Capítulo XI: Albania

133 12 3
                                    

*


Septimus despertó con un sobresalto. El suave traqueteo del carruaje había cesado, y el extraño silencio que lo rodeaba le hizo abrir los ojos lentamente. Miró por la ventana del carruaje, intentando identificar algún paisaje familiar, pero en lugar de ver los árboles oscuros que bordeaban la finca Lestrange, solo vio densos y retorcidos bosques que se extendían hasta donde alcanzaba la vista. El aire olía a tierra húmeda, a hojas podridas, a algo oscuro.

El carruaje detuvo su marcha y la puerta se abrió de golpe, revelando una vista que no esperaba. Frente a él, se encontraba una pequeña cabaña de aspecto rústico, aislada en medio del espeso bosque, con una chimenea que emitía un débil humo gris. No había señales de la mansión Lestrange, ni de la vida cotidiana que conocía. Todo en este lugar parecía desconectado.

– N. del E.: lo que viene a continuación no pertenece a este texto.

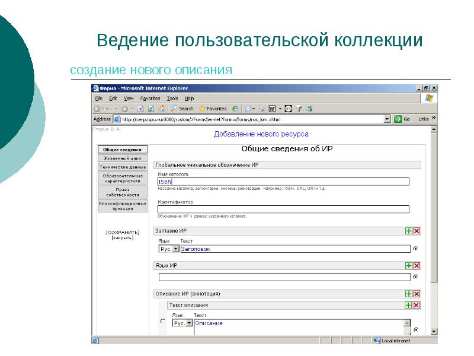Select radio button beside Заголовок field
The image size is (474, 356).
coord(415,249)
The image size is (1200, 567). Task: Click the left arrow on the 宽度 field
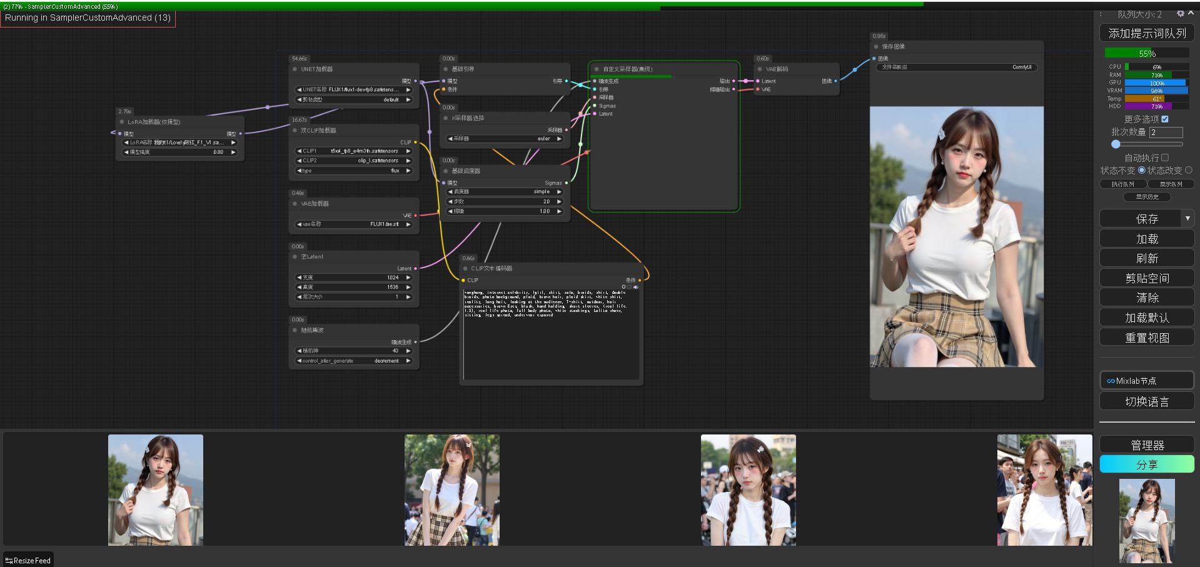[299, 278]
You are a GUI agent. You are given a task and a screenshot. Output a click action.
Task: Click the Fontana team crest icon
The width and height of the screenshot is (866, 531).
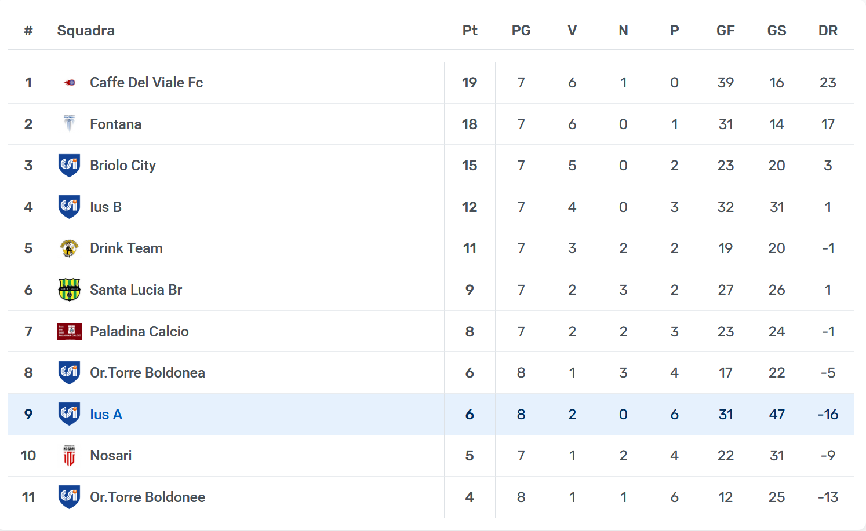70,124
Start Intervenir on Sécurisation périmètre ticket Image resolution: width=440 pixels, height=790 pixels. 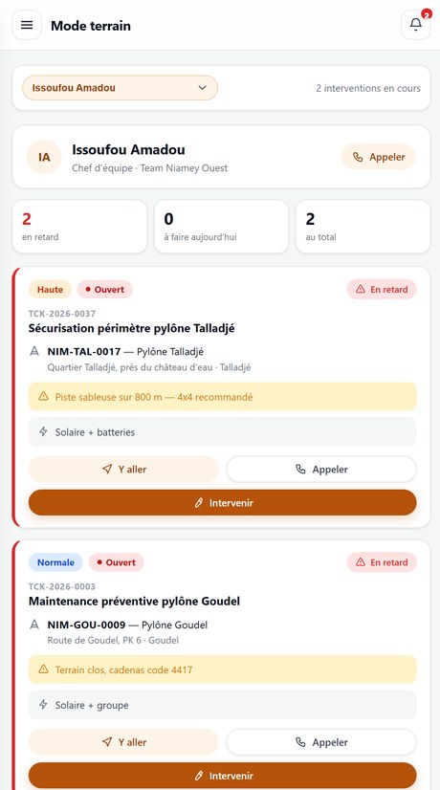[222, 502]
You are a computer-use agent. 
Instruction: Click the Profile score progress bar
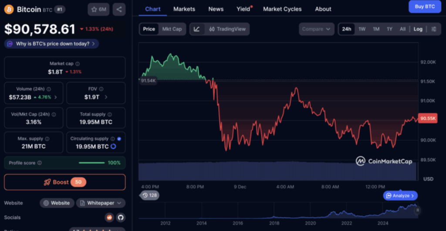pos(91,163)
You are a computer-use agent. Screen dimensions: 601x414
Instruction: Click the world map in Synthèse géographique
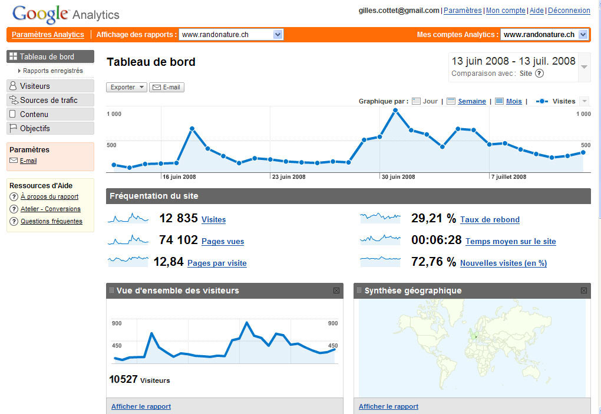point(471,347)
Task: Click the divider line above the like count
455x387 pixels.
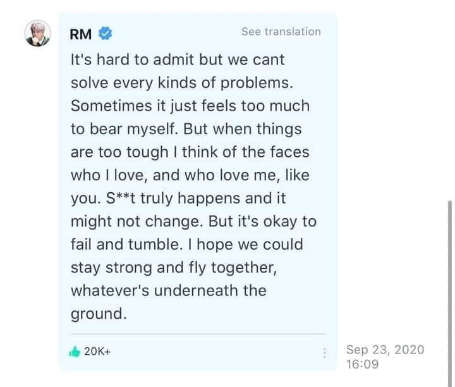Action: (x=198, y=334)
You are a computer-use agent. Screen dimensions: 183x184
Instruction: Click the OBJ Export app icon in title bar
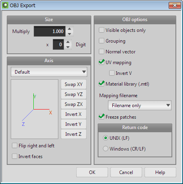[x=5, y=6]
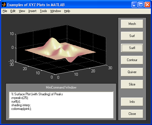Open the Window menu
152x125 pixels.
55,11

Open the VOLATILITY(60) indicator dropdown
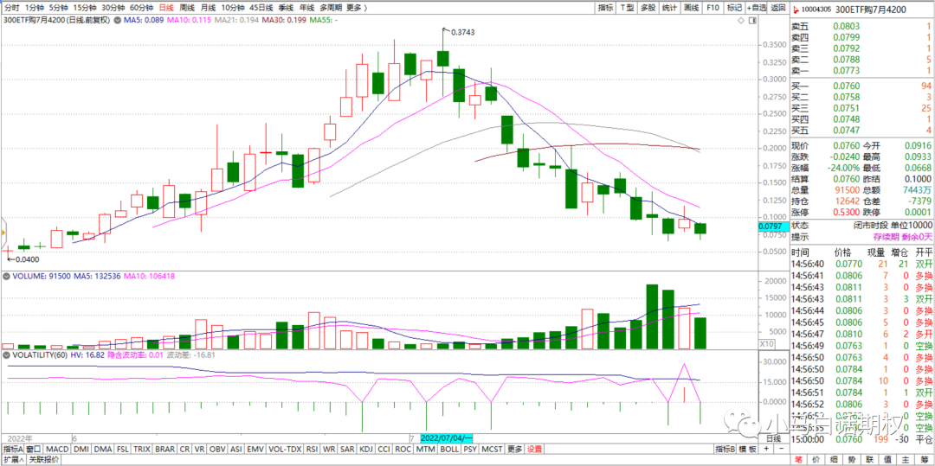coord(35,354)
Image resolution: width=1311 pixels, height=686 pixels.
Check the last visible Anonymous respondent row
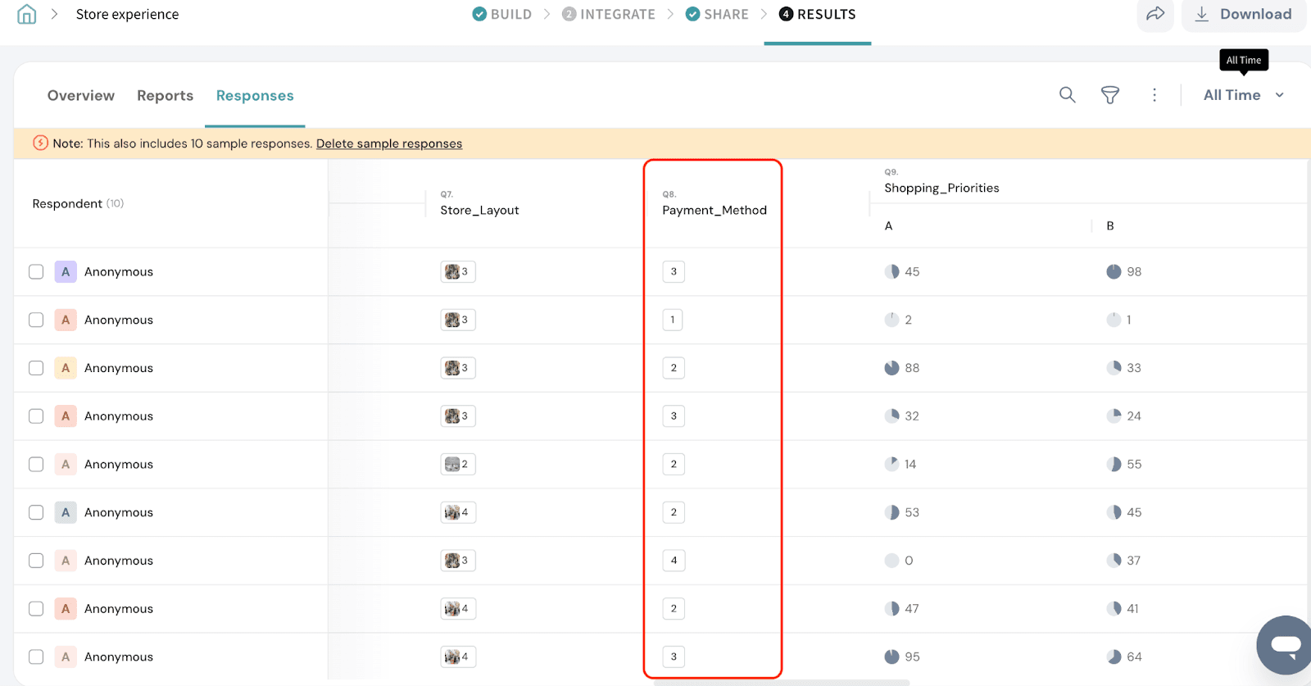(36, 657)
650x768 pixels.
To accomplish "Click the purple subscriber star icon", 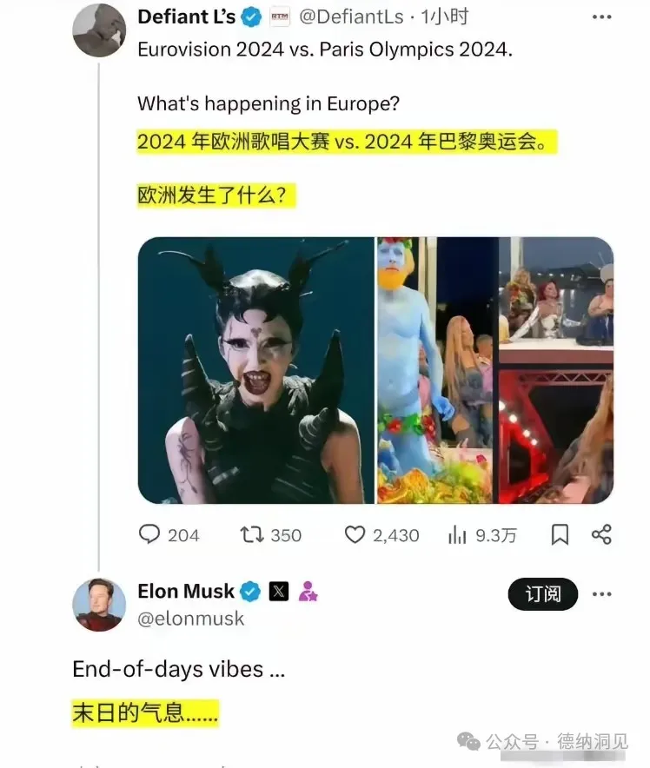I will 308,591.
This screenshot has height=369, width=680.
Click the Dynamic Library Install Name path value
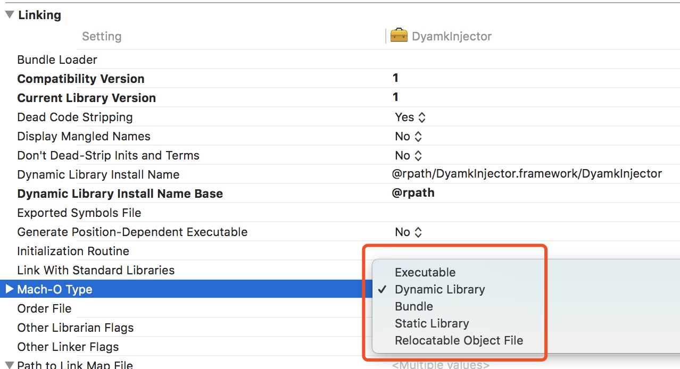click(x=527, y=174)
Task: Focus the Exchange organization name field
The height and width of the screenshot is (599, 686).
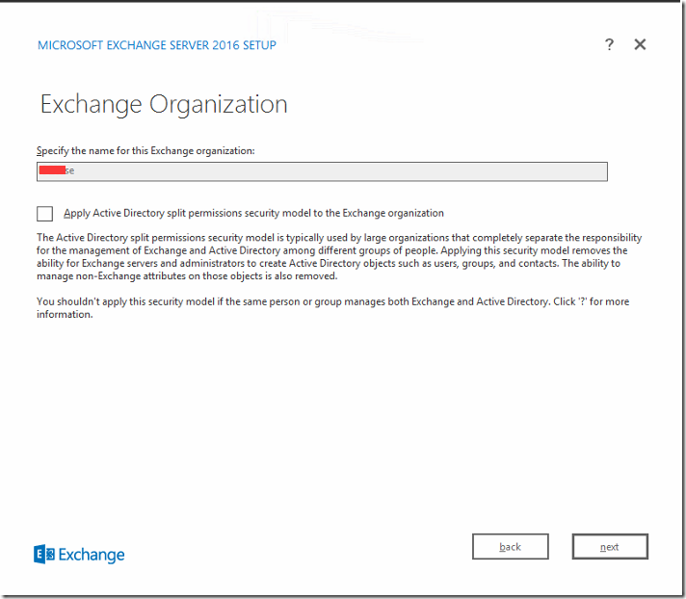Action: tap(322, 170)
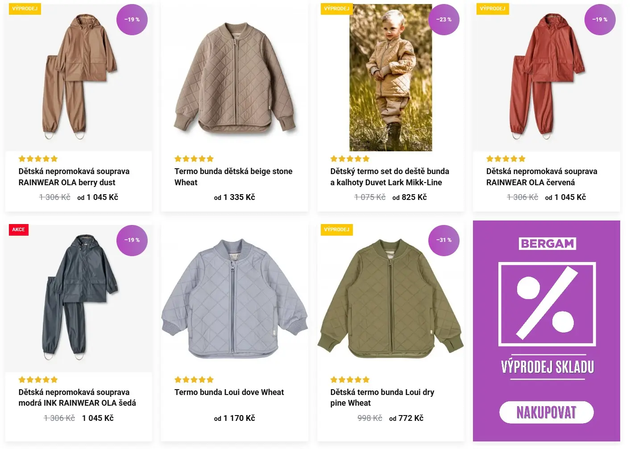Open Termo bunda Loui dove Wheat link

(x=229, y=392)
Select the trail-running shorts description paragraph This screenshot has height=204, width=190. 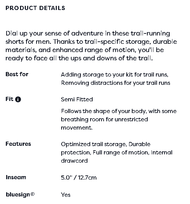tap(91, 46)
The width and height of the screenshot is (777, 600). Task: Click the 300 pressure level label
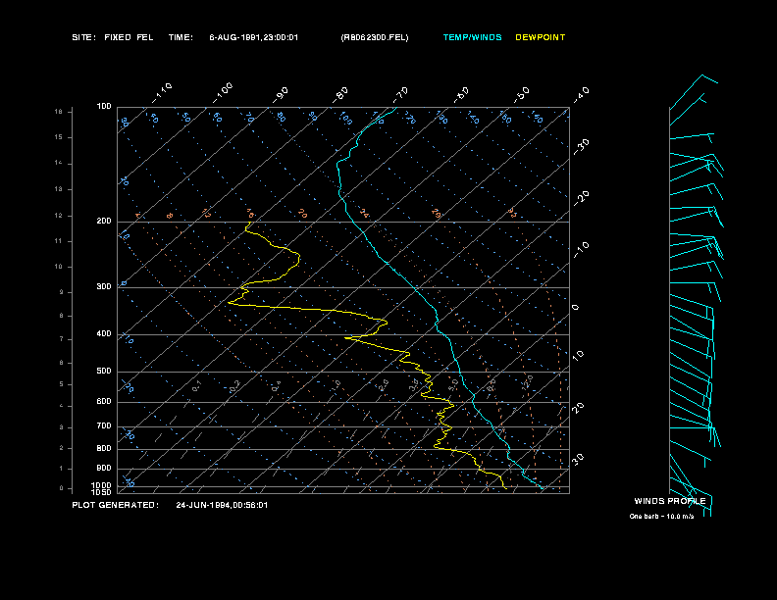click(x=104, y=286)
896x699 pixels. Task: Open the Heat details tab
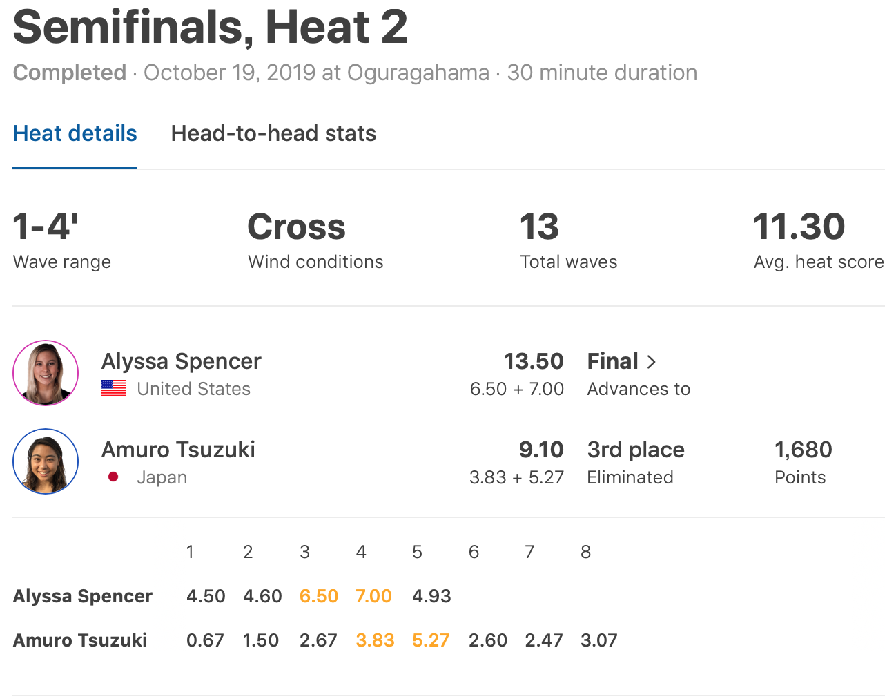click(75, 133)
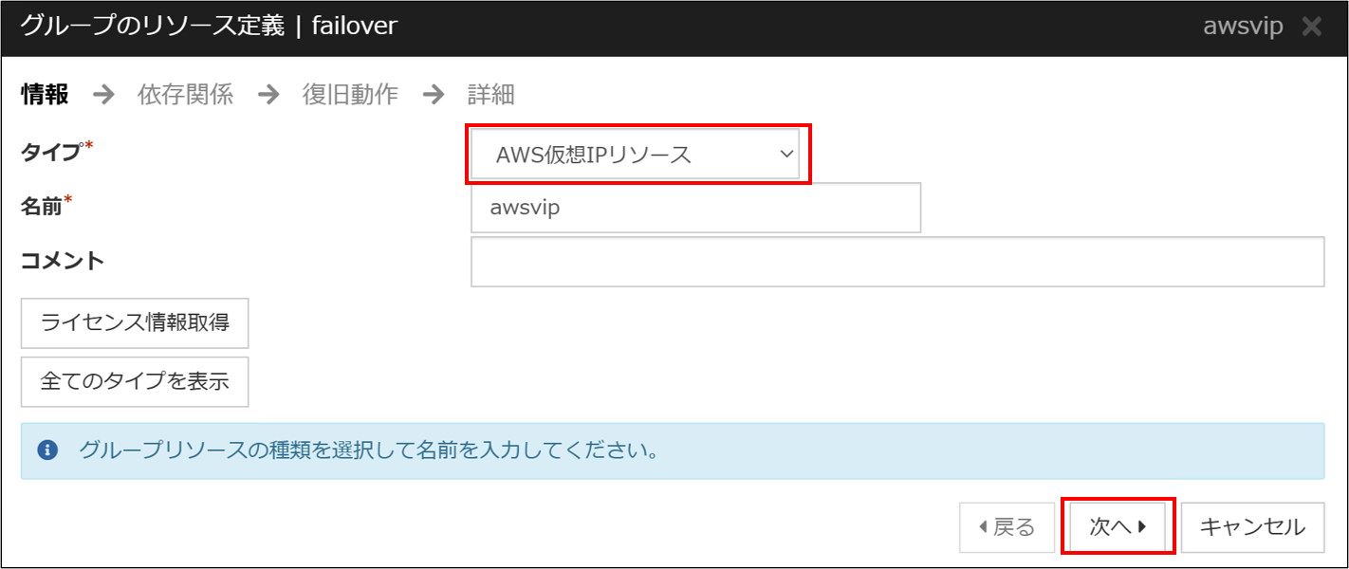
Task: Click the arrow icon right of 情報
Action: pyautogui.click(x=103, y=95)
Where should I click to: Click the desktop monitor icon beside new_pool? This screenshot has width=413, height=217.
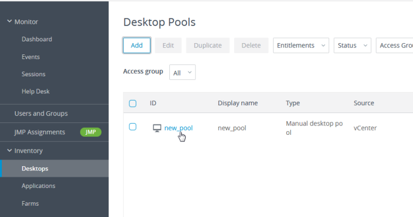(x=157, y=128)
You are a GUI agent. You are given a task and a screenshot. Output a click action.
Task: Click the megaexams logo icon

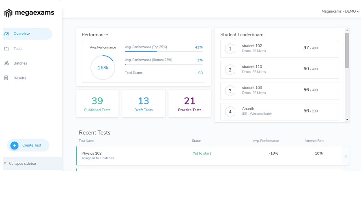[x=9, y=13]
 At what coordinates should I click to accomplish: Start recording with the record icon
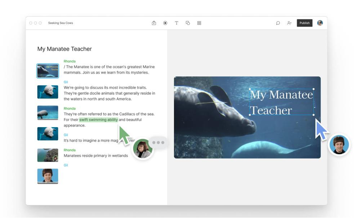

Confuso, miró a su madre, que ya había salido del carruaje con una elegancia inmutable. La mirada fría de Merula no lo miró ni un segundo, y sin decir palabra, comenzó a caminar hacia la cabaña.

—¿Dónde estamos? —preguntó Septimus con la voz áspera, aún somnolienta y desconcertada.

Merula no se molestó en volverse. Simplemente dijo, con su tono distante y calculado:

—En Albania.

Albania. El nombre resonó en su mente con la misma fuerza que una campana en la distancia. Albania ¿Por qué allí? No había oído hablar de ninguna razón por la cual su familia tuviera alguna relación con aquel país.

Un nudo se formó en su estómago. El silencio que siguió a su pregunta lo invadió de inmediato, y la respuesta de su madre le heló la sangre. No quería pensar en lo que eso podría significar. Pero la sensación de desasosiego persistió, como una sombra oscura que lo acechaba a cada paso.

Antes de que pudiera procesarlo por completo, las puertas de la cabaña se abrieron de golpe, y una figura alta y oscura apareció en el umbral. Septimus levantó la vista, y allí estaba, como si hubiera salido de la propia oscuridad, su padre. Rabastan Lestrange.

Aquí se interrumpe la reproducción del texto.